In civil construction industry, different types of crushed stone are used as aggregate materials. As the prices of crushed stone depend on their types, the automated system that can examine their type is needed to avoid human mistakes. This study aims to propose a novel method for classifying 5 different classes of crushed-stone images in the dump-body of a truck. Remarkably, 4 classes are defined according to 4 types of crushed stone and the other class is the empty dump-body of a truck. We create a crushed-stone predictor called CSDeep based on a convolution neural network (CNN) and the generic texture-features such as Gabor wavelet, Haralick and Laws. A CNN is a backpropagation neural network with an effective image processing tool, i.e., convolutions. The generic texture features are used to provide additional information that is missed by CNN. The set of 2,500 and 500 images equally sampled from each class are used as training and test data, respectively. The optimal set of generic texture features are chosen by an inheritable biobjective combinatorial genetic algorithm. The proposed CSDeep achieves 89.00% of test accuracy. To the best of our knowledge, CSDeep is the first predictor for crushed-stone images taken by a digital camera. The results show that the combination of generic texture-features and CNN is suggested to enhance the performance of a deep learning model.

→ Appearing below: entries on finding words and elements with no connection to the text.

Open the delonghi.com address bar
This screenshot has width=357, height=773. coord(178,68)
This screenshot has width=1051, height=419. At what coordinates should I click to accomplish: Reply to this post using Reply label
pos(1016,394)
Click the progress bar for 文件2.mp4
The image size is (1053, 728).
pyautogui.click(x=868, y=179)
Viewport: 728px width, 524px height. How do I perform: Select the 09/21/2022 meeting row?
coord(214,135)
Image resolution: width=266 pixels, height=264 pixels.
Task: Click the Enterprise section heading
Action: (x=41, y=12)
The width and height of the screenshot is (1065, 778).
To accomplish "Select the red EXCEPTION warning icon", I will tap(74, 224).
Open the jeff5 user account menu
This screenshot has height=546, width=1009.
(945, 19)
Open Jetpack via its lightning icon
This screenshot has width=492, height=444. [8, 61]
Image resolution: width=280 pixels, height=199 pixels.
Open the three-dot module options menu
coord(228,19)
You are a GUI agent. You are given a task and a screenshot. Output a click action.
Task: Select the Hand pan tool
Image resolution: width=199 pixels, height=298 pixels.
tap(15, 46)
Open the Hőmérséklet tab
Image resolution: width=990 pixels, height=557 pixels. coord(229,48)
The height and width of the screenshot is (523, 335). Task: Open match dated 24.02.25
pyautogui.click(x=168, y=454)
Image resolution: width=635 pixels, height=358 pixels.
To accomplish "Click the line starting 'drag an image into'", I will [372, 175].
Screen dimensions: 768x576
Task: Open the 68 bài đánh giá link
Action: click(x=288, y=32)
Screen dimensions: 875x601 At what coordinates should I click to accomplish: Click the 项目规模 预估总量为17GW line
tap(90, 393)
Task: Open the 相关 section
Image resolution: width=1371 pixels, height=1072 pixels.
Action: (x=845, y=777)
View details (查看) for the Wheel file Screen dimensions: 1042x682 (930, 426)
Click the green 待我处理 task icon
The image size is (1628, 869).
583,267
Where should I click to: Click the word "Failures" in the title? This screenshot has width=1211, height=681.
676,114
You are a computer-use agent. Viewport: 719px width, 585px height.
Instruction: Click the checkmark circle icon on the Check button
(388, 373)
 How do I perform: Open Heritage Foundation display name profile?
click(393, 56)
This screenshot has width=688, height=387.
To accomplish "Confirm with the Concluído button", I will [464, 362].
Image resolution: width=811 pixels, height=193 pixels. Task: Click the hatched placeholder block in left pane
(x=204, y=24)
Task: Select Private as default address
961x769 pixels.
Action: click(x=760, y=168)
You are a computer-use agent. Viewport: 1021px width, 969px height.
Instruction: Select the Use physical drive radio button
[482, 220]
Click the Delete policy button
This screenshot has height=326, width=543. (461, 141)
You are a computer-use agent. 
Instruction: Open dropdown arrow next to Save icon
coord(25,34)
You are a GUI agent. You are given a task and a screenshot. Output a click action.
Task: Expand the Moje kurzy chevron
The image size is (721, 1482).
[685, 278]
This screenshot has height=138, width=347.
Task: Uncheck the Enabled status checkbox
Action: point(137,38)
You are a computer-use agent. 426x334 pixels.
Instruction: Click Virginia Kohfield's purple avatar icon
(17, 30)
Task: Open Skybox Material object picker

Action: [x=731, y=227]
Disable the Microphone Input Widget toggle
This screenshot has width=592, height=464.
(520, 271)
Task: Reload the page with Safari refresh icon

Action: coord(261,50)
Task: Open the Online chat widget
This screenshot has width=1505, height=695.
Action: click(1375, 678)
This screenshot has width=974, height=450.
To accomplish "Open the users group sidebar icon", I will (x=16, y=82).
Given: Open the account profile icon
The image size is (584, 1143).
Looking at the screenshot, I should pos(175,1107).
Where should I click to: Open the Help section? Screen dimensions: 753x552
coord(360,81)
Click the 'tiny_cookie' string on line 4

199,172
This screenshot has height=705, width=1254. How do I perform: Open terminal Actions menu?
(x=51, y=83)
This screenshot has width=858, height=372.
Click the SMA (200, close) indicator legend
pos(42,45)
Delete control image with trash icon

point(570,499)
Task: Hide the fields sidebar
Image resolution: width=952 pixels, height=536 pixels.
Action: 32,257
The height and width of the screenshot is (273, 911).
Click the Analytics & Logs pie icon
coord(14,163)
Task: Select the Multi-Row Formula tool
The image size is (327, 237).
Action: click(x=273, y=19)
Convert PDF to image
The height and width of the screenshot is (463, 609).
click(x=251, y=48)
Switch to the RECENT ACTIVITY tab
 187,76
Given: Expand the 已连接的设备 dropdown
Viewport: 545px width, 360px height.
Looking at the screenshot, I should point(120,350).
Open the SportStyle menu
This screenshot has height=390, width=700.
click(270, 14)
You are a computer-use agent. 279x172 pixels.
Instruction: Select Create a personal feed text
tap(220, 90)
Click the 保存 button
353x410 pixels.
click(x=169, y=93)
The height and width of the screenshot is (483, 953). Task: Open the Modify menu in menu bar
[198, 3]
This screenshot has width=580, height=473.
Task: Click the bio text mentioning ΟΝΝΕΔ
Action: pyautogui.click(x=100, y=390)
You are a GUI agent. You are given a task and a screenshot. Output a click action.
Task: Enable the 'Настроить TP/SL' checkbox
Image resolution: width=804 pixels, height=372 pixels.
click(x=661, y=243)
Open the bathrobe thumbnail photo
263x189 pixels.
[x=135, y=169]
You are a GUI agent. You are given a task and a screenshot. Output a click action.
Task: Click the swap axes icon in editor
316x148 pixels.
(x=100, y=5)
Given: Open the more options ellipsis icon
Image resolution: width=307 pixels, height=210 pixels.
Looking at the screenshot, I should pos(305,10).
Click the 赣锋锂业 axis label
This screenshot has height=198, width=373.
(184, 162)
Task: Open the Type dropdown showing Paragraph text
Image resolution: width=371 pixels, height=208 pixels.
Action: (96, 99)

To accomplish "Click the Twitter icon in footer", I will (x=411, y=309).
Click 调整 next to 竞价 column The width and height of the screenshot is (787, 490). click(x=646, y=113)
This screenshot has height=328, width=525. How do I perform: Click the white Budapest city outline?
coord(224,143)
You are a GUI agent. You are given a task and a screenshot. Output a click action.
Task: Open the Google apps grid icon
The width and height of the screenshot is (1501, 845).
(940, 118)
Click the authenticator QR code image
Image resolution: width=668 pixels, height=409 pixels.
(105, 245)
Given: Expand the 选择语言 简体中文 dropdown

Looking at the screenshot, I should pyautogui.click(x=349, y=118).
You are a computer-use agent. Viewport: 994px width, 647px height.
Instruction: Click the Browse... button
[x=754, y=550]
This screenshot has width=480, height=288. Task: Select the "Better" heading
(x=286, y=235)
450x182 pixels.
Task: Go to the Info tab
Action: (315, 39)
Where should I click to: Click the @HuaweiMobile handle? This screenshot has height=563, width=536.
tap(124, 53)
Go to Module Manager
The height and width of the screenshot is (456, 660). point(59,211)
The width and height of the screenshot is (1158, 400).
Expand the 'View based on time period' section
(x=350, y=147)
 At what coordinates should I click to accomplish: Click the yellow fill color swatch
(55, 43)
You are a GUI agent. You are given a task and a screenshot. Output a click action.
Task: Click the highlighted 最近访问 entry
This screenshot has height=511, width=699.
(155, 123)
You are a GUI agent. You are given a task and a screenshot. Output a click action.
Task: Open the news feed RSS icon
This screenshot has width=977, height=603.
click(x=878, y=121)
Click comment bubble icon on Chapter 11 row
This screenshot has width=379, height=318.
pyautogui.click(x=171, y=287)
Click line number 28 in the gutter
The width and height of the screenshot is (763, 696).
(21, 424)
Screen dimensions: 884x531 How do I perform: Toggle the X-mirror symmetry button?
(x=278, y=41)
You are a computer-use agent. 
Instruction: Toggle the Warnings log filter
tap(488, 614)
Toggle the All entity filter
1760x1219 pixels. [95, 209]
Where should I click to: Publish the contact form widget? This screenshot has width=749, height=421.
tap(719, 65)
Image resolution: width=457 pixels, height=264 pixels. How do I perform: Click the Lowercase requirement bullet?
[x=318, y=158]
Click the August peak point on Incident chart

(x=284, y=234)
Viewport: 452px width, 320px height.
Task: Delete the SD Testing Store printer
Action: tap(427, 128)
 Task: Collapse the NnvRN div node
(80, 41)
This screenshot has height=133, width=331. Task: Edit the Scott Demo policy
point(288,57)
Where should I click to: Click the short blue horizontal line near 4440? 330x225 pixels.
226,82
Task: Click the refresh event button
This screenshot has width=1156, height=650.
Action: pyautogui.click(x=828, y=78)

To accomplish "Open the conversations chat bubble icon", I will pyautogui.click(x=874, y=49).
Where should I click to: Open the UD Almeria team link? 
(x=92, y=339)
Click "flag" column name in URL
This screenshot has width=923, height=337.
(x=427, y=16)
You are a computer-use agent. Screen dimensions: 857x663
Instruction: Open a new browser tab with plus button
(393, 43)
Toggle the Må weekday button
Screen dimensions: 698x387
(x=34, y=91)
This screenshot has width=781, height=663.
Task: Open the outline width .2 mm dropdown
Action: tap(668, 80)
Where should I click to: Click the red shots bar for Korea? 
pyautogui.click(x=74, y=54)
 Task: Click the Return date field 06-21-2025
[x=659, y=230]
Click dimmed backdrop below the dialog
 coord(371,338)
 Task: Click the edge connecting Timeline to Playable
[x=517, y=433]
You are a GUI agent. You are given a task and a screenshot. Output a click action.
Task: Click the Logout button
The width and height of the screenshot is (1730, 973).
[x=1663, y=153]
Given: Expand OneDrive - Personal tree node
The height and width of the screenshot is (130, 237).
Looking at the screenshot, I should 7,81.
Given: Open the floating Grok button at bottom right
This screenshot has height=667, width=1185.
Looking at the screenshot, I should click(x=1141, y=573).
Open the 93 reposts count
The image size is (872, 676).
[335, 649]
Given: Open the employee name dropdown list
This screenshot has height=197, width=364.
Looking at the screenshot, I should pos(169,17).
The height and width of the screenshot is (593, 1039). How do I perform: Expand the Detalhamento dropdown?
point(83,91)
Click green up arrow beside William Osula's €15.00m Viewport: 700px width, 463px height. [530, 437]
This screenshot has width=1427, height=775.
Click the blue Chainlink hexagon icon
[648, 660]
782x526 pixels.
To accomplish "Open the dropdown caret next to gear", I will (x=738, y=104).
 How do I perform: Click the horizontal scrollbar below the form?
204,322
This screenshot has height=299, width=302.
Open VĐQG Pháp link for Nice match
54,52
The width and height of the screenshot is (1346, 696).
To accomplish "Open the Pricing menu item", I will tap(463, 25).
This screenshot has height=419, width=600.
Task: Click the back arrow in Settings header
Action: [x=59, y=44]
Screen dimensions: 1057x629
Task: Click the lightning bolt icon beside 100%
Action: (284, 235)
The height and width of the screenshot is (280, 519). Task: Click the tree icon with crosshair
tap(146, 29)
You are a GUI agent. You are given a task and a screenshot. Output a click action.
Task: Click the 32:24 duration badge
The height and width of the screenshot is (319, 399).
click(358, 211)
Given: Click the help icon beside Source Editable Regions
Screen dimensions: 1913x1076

CSDeep:一个基于深度学习和智能选择特征的碎石图像预测器
在民用建筑行业中,不同类型的碎石被用作骨料。由于碎石的价格取决于其类型,因此需要能够检查其类型的自动化系统,以避免人为错误。本研究旨在提出一种新的方法对卡车自卸车中5种不同类型的碎石图像进行分类。值得注意的是,根据4种碎石定义了4个类别,另一个类别是卡车的空倾卸体。我们基于卷积神经网络(CNN)和通用纹理特征(如Gabor小波、Haralick和Laws)创建了一个名为CSDeep的碎石预测器。CNN是一种反向传播神经网络,具有有效的图像处理工具,即卷积。通用纹理特征用于提供CNN遗漏的附加信息。从每个类中平均采样的2500张和500张图像分别用作训练和测试数据。采用可遗传的双目标组合遗传算法选择最优的通用纹理特征集。所提出的CSDeep达到了89.00%的测试准确率。据我们所知,CSDeep是第一个用数码相机拍摄碎石图像的预测器。结果表明,建议将通用纹理特征与CNN相结合来提高深度学习模型的性能。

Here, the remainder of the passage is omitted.